The market receipts at that time were about £20,000 a year; the general expenses about £10,000 a year; the profits therefore, about £10,000. But the payment of interest on £526,000, and sinking fund charges for paying off the purchase money gradually, amount to between £23,000 and £24,000 a year. The result was that for six years there was a considerable loss, and this has added £27,000 to the debt. The next eight years, however, if averaged, incurred no loss, but a very slight gain. The annual receipts in 1914 were £36,500; the general expenses about £13,000; and £23,000 was required to pay interest and the yearly instalment of purchase money. So the markets, though making little apparent profit, are gradually buying themselves as they provide the annual purchase money, and that is a kind of profit.

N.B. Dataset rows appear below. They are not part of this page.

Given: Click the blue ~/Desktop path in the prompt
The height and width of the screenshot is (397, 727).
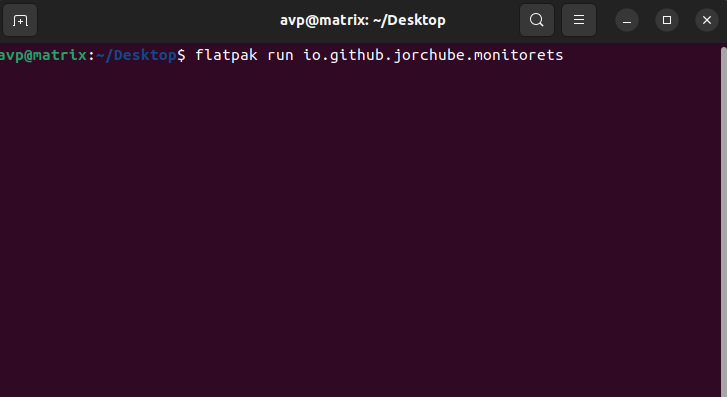Looking at the screenshot, I should pyautogui.click(x=136, y=55).
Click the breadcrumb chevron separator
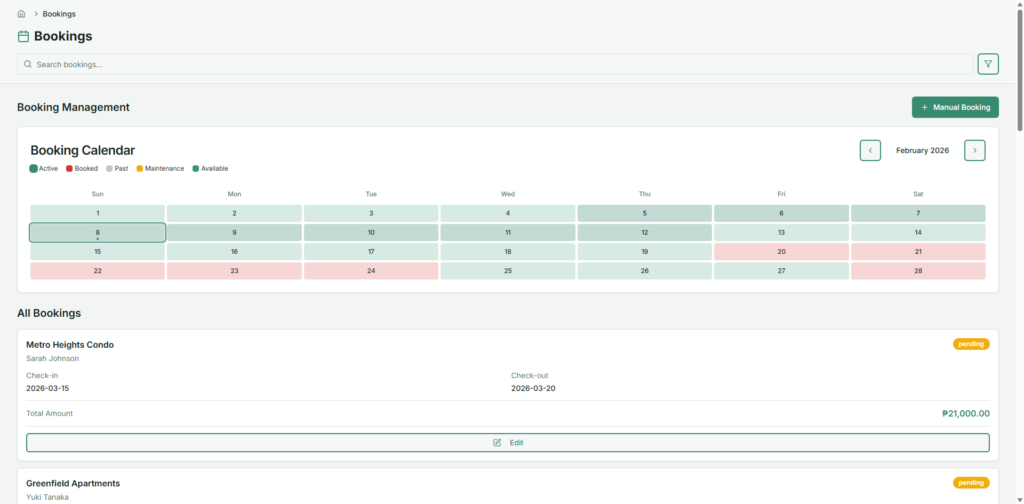 click(35, 14)
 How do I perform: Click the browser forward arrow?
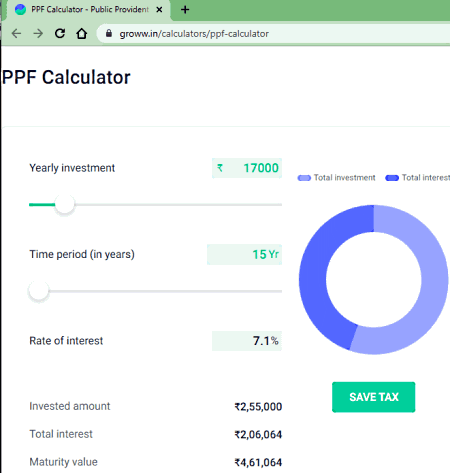(x=38, y=33)
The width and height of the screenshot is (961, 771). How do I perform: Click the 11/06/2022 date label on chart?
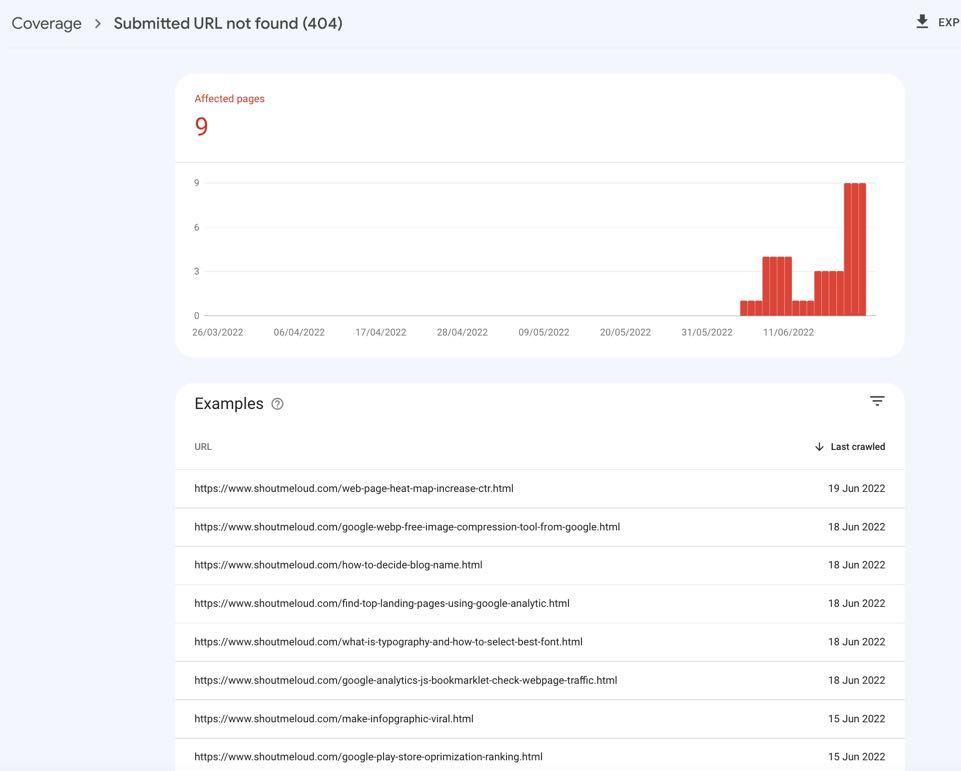(x=788, y=333)
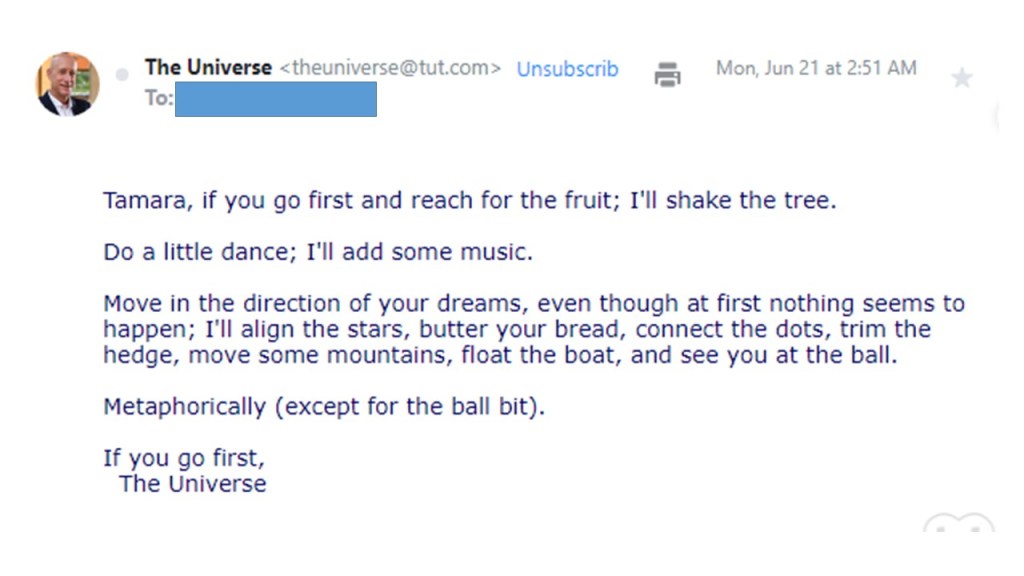
Task: Click the Mon, Jun 21 timestamp
Action: (816, 68)
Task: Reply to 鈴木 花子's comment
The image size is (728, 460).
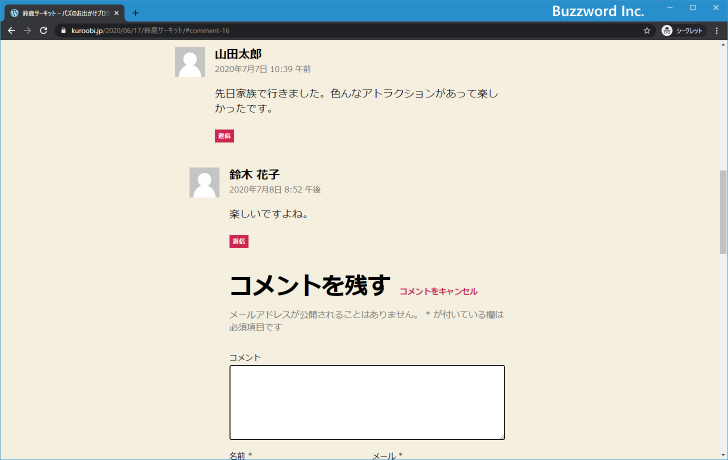Action: (x=239, y=242)

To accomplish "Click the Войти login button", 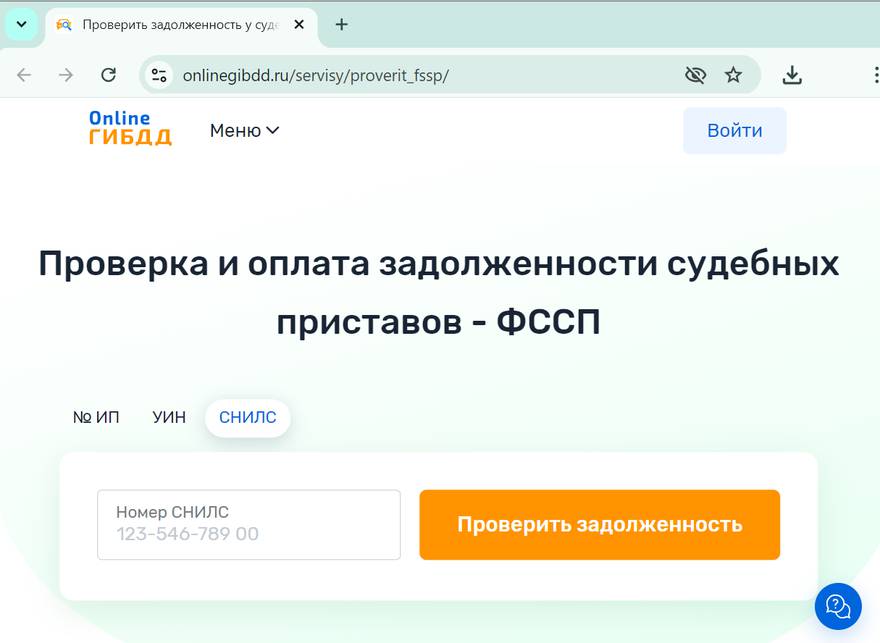I will pos(734,130).
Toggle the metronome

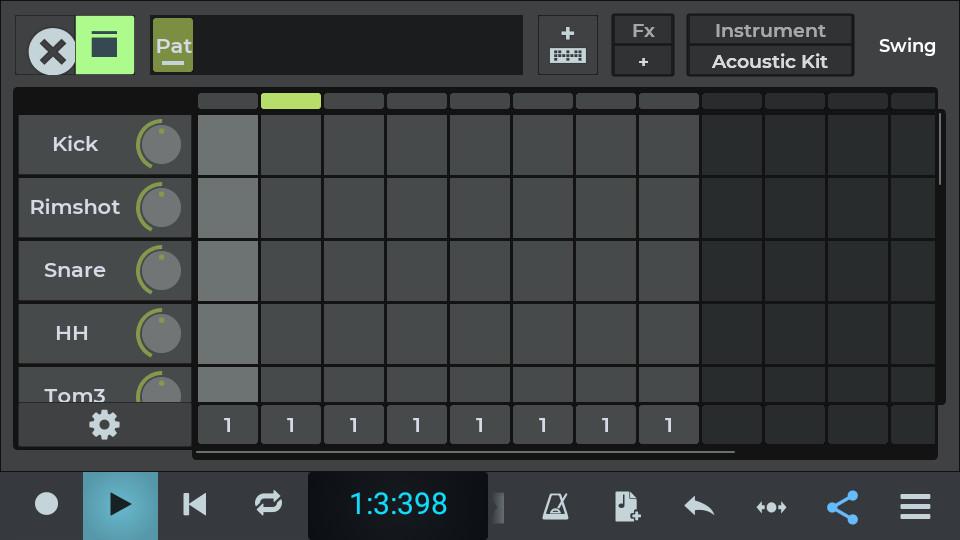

The Corporation has obtained powers from Parliament for rebuilding the Fitzalan Market and making changes in that part of the city, which will greatly alter its appearance, the new market scheme being mixed up with important street improvements. This is the part of the city where the most striking changes are likely to come during the next ten years.

The Parliamentary Committee is responsible for putting before the City Council all proposals for new laws that Parliament is asked to pass on behalf of the city; and it also considers new general laws passed by Parliament that may affect the city but have not been asked for by it. About every third year, a great city like Sheffield desires to do something which Parliament has not yet given it leave to do. All fresh ways of doing the city's business that may make new by-laws necessary, and all new capital expenditure, have to be sanctioned by Parliament, or by a Government Department in London. This involves great expense. The city may know exactly what it wants; but it has to send its Town Clerk, and other leading officials and prominent Aldermen and Councillors, to London to explain it all to people there who know nothing about it - a small Committee of about five members of Parliament or Lords - and, when it has all been laboriously and expensively explained to them, they decide whether the city shall have what it wants. Or, if it is a matter of expense only, with no addition to the local laws, an official from London comes down, holds an inquiry, and decides if the city may have what it requires. This may be wise in the case of a small place with inexperienced councillors, but it is a very undignified position for any great city.

The Watch Committee is responsible for the Police and Fire Brigade Services, and for the lighting of the city. It employs about 750 people, of whom about 620 belong to the police force. The police cost the city about £40,000 a year, and the fire brigade costs about £7,000 a year. Lighting the 12,000 lamps in the streets costs, with the illuminants, between £25,000 and £30,000, and there are between 180 and 200 lamplighters and cleaners. On the whole, Sheffield is a wall-lighted and orderly city, with very early habits of retiring to rest at night, owing, probably, to the early start in the morning necessary to reach the great works where so many are employed, and partly also owing to the distance from the middle of the city of many of the residential quarters.

The Overseers' Department collects the rates and makes out the lists of Parliamentary and Municipal voters. The staff of the department numbers about forty, and costs about £6,000 a year. The Parliamentary electors numbered 71,661 in 1915, and the Municipal electors 92,000. The yearly cost of municipal elections varies between £1,500 and £1,800.